Stored records -
━━━

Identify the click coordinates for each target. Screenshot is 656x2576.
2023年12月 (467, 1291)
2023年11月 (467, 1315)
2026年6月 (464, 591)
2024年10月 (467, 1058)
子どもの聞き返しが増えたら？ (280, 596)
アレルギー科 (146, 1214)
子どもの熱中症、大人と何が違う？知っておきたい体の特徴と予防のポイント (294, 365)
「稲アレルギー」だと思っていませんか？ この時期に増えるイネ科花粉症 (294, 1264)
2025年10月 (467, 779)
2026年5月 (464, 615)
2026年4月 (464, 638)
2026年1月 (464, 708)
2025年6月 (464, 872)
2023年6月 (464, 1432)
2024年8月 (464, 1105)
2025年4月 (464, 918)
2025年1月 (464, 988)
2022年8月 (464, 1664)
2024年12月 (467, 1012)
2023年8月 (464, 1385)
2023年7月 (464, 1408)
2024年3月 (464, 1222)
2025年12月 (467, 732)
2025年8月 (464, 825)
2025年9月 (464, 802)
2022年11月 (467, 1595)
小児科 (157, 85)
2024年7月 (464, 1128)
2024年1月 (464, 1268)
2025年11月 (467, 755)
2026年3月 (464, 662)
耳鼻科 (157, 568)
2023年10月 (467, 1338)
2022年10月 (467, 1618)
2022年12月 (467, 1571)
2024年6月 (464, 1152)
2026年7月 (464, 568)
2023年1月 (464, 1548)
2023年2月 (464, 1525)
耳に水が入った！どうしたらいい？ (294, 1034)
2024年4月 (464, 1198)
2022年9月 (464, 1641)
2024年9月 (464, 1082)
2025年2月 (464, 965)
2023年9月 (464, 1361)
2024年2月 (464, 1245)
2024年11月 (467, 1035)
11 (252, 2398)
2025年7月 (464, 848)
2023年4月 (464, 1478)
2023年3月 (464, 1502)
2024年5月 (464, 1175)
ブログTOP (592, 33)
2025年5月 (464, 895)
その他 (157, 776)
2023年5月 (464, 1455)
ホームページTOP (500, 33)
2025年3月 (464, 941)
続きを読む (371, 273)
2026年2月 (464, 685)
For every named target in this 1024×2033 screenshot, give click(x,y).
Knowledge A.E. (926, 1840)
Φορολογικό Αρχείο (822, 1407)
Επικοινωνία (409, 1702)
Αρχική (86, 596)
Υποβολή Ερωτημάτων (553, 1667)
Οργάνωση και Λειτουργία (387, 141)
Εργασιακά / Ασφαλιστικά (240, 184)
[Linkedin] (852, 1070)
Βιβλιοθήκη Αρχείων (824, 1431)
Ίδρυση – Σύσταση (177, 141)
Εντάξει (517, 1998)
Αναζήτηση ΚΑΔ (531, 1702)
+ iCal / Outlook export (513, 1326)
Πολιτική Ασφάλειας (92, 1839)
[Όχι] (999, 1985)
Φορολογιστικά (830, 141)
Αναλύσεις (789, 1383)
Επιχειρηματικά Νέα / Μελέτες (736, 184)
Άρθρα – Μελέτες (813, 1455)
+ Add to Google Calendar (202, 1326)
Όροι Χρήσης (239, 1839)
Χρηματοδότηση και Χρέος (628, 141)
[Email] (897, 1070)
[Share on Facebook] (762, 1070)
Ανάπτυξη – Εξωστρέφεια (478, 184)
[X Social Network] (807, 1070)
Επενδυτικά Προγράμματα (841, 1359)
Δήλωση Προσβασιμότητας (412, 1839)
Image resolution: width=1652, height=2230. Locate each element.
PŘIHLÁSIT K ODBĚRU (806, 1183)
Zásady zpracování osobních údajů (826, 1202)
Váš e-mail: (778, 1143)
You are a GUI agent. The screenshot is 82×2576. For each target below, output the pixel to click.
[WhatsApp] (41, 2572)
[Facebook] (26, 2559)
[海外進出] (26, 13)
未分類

━━━

Among the records above, find the lines that contain "Μελέτες" and copy every one.

Επιχειρηματικά Νέα / Μελέτες (736, 184)
Άρθρα – Μελέτες (813, 1455)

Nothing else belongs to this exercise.